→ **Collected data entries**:
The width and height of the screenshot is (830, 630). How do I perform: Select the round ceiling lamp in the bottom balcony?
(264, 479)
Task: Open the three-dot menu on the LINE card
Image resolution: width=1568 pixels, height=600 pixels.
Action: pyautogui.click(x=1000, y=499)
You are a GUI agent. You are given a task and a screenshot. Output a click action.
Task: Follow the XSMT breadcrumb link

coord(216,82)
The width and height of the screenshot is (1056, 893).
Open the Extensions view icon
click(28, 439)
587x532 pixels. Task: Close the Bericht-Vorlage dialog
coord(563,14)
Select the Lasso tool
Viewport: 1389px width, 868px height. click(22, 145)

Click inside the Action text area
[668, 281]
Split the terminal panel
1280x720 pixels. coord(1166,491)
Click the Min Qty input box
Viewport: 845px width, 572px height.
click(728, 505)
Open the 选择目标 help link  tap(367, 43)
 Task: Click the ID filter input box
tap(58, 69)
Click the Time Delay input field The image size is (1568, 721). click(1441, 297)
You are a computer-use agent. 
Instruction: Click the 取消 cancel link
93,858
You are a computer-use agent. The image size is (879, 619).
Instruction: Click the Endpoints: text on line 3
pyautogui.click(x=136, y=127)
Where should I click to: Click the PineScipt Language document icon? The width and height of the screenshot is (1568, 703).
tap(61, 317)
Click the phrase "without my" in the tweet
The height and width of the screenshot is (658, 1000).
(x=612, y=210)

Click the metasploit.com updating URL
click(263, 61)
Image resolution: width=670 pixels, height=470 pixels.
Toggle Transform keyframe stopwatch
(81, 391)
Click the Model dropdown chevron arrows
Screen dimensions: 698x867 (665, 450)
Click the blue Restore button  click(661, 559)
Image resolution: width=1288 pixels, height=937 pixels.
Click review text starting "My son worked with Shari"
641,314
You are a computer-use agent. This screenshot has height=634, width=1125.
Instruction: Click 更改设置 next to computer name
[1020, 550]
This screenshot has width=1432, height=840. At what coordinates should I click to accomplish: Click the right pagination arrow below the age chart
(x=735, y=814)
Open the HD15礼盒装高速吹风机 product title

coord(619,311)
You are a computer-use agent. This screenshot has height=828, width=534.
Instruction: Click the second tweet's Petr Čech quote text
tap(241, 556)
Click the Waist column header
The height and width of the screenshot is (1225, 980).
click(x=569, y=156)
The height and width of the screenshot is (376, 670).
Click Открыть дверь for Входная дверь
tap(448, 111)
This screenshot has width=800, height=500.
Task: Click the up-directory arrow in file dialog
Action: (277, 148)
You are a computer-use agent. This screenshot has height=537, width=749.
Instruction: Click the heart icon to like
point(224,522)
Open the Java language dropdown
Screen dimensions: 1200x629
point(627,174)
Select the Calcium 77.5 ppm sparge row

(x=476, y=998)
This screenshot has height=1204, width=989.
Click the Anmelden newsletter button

→ **Activity**:
Using the data above, return each line that includes the word "size".

→ **Answer space**:
Click the Time Delay input field The image size is (1568, 721). click(1441, 297)
You are a computer-use agent. The image size is (879, 619).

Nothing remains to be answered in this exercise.